With all that I’ve gone through in these past three years as it relates to maintaining myself and protecting myself, my assets and my heart (the biggest asset of all), I’ve realized that the cockroach is really the least of my fears. However, if you had observed me in the presence of them three years ago, you’d think otherwise. But I swear, I’ve grown. I now make bold moves towards them, certain that once I’m done, they will be NO MORE! I’ll admit, it typically involves Raid bug spray (lots of it), and when it dies, I have a method for ensuring their complete disappearance. Once it’s surrendered to death and has turned on its back, I sweep it up on the dustpan and quickly flush it down the toilet. And I have peace of mind again until the next occurrence, by which I grow stronger and stronger in more ways than I’d imagined.
So, what lessons have I ultimately gained from my desperate encounters with the cockroach? It’s quite simple, actually.
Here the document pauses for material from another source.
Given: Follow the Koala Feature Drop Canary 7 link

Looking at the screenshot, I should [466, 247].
For years, I thought either a man, or a grown-up—someone other than me—had to protect me from one of the scariest, ugliest, frightening creatures God allowed to mingle among us human beings, esp. many female humans. And now, I realize that there are certain things that I can protect myself from quite well, and maybe even better than a man ever has. This fact became ever so clear during the holy month of Ramadan when I'd wake up each morning for the pre-fast breakfast, suhur. In the peaceful, serene darkness, I'd occasionally wake to one lying on its back on the kitchen floor, or even worse, notice its eery shadow approaching while reading my sacred, luminous text (Al-Qur'an). Now, if that doesn't teach one reliance solely on Allah (God) in the face of adversity, i.e., the cockroach, I'm not sure what does! 
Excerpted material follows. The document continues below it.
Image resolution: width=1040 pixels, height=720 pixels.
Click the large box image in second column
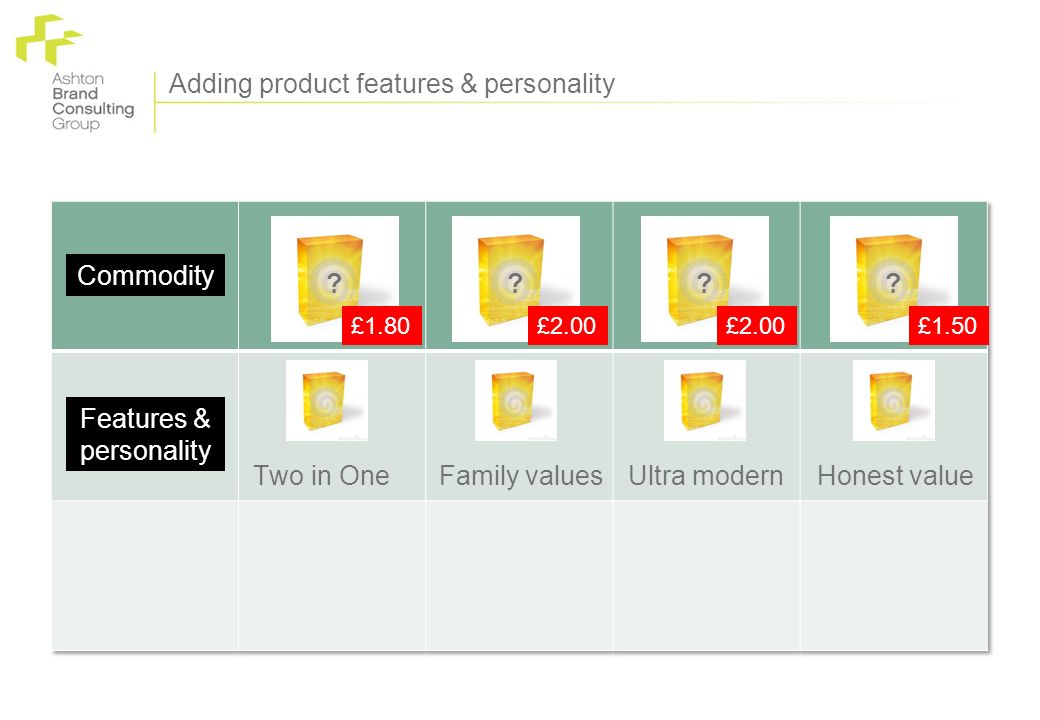pos(515,278)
Essentially, my rendezvous with the cockroach as a single woman living without a man made me realize I’ve been wrong about the traits that I need most in my next mate to thrive and live a secure, successful, and joyful existence. More importantly, the despicable creature made me come to terms with what it is about being spouseless that really worried and bothered me. Mr. Cockroach moved me to consider the traits that I really do need to find in my future mate. Essentially, it made me realize that it’s not so much the physical traits that matter, as do the emotional and spiritual ones. (Hmm. I wonder if all the lucky women out there who are blessed to have never feared cockroaches already understood this important lesson.)
Don’t get me wrong, I’d never reject my spouse’s attempt to kill the sucker -- he can have his way with the roach and me :-).  But, I, like most Hagar's, would appreciate a mate who could also recognize and maybe even speak to the wisdom in all of God’s creation…and not so much protect us from the cockroach but from the schemes of the real enemy (shaytan), hehe. Or maybe even embody the qualities of Prophet Solomon, who was said to speak every language in the world, including that of animals, perhaps, even bugs...cockroaches. Imagine that.
In his own piece about the lessons gained from coming to terms with our disdain of the cockroach, Omid Safi simply states, “We cannot live in a roach-free world. Suffering and pain are woven into the fabric of this world, as are hope, joy, and love. We can live lives where we don’t have to be perpetually traumatized by them. We have more power than we realize.” (“Getting Over Our Disgust When Life Gets Gross”; On Being)
So, yes, like the cockroach, I can adapt much more than I give myself credit for. I am a survivor, who goes with the ebbs and flow of life. I am destined to thrive. I am Hagar.